При просмотре писем, статей и мемуаров Гончарова обнаруживается множество подобных мест. Так, в одном из августовских писем 1860 г. он различает две формы равнодушия: изначальную или же очень быстро приобретенную «скотскую апатию» лени и возникшую лишь после долгой борьбы «усталость души» как «резигнацию» (покорность необходимости) (VII, 307). Он совершенно не сомневается, что именно в русской Обломовке рождается чуждая жизни склонность искать решение вопросов не целенаправленными усилиями, а в мечтательных снах. Деятельность, по Гончарову, тоже форма «наслаждения» (VII, 305). «Резигнация» появляется лишь как результат длительного труда, рефлексии и нужды, после того как вера и надежды поколеблены жизненной реальностью (VII, 307). Мне представляется очевидным, что такое как бы облагороженное понимание резиньяции созвучно шиллеровскому стихотворению «Resignation» («Отречение») и его учению о «покорности перед необходимостью»[709]
. Заключительные строфы «Resignation» подтверждают это. Там не только сказано: «А верующий – благ земных лишайся», но и «Надежда и вера обусловливают поиск идеала. Гончаров противится изображению жизни «как она есть»: «стремление к идеалам», по его мнению, совершенно необходимо, потому что оно принадлежит к «органическим свойствам человеческой природы» (VIII, 140, 306 и др.).
Отрицание идеалов есть отрицание искусства, целью же художника, его фантазии должно быть «усовершенствование» человека, т. е. проповедь «добра, правды и красоты» (VI, 147).

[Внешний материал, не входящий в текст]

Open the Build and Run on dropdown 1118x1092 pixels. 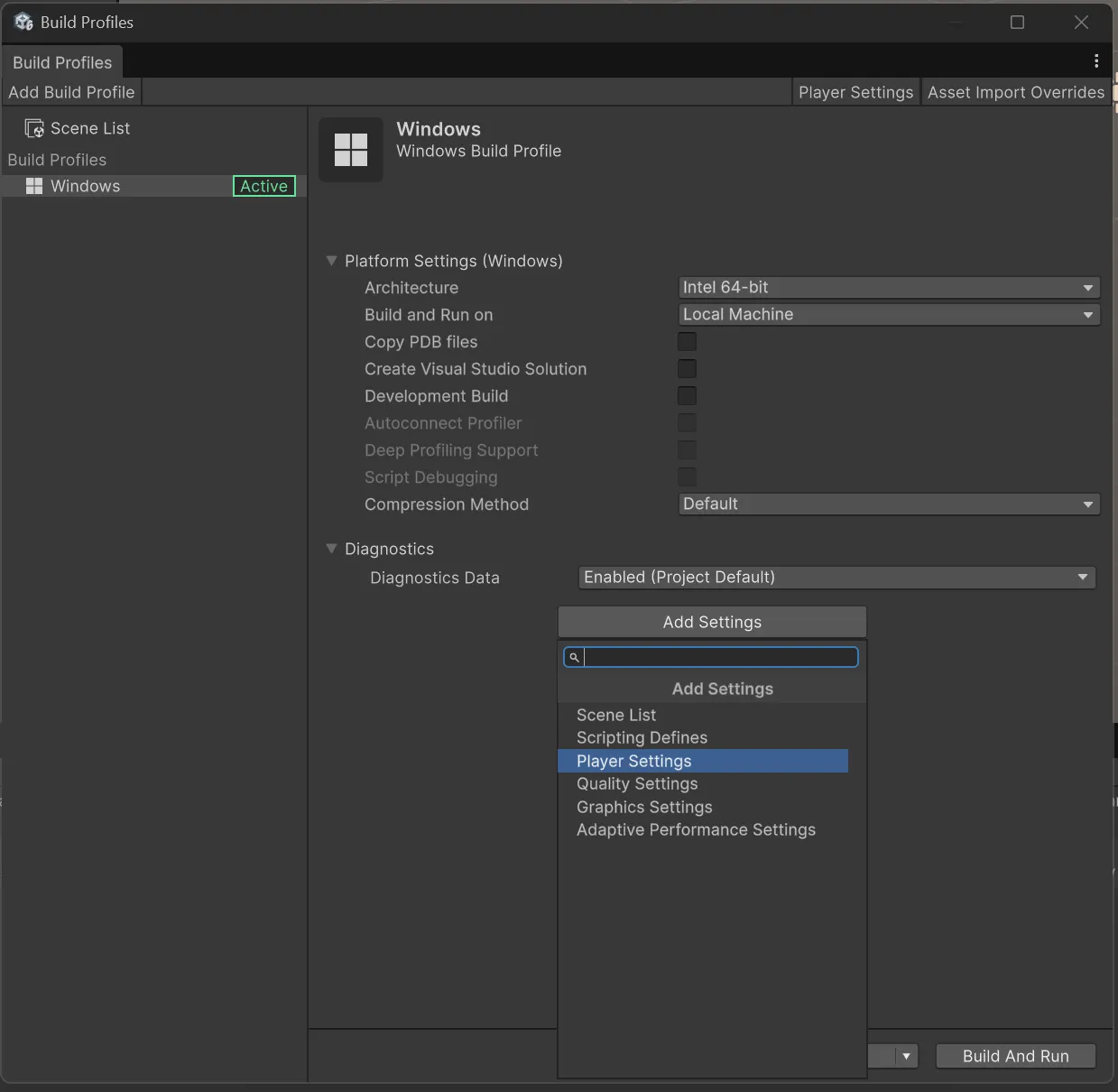click(888, 314)
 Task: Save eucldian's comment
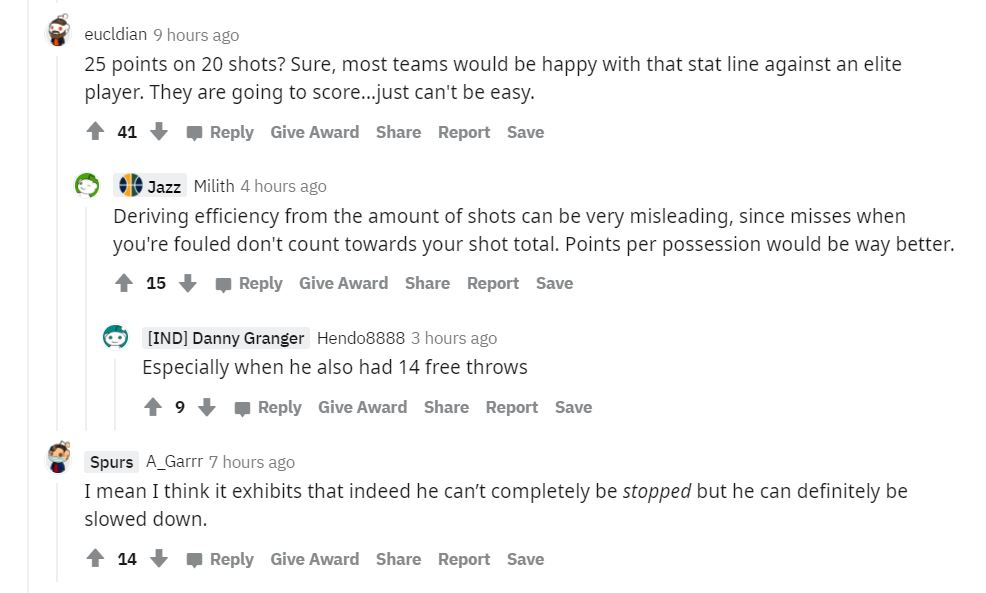tap(525, 131)
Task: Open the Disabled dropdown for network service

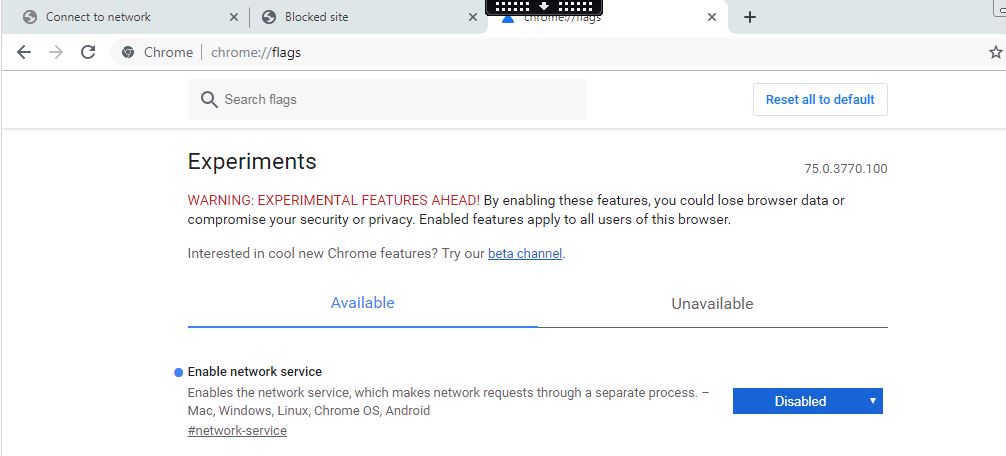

Слово «воспитание» также принадлежит к ключевым понятиям гончаровского творчества. Всякий, желающий достичь «достоинства человеческого назначения», должен быть воспитан соответствующим образом. Отсутствие воспитания или же неверное воспитание, например, привычка к бездеятельности, «портят» человека. Свое понимание воспитания Гончаров определяет двусторонне: прежде всего, это «нравственное воспитание», а затем «эстетическое» (ср.: VI, 430, 437, 459; VIII, 285, 352). По нашему мнению, здесь, а также в определении идеалов, выявляются прямые соответствия с шиллеровским сочинением «Об эстетическом воспитании человека».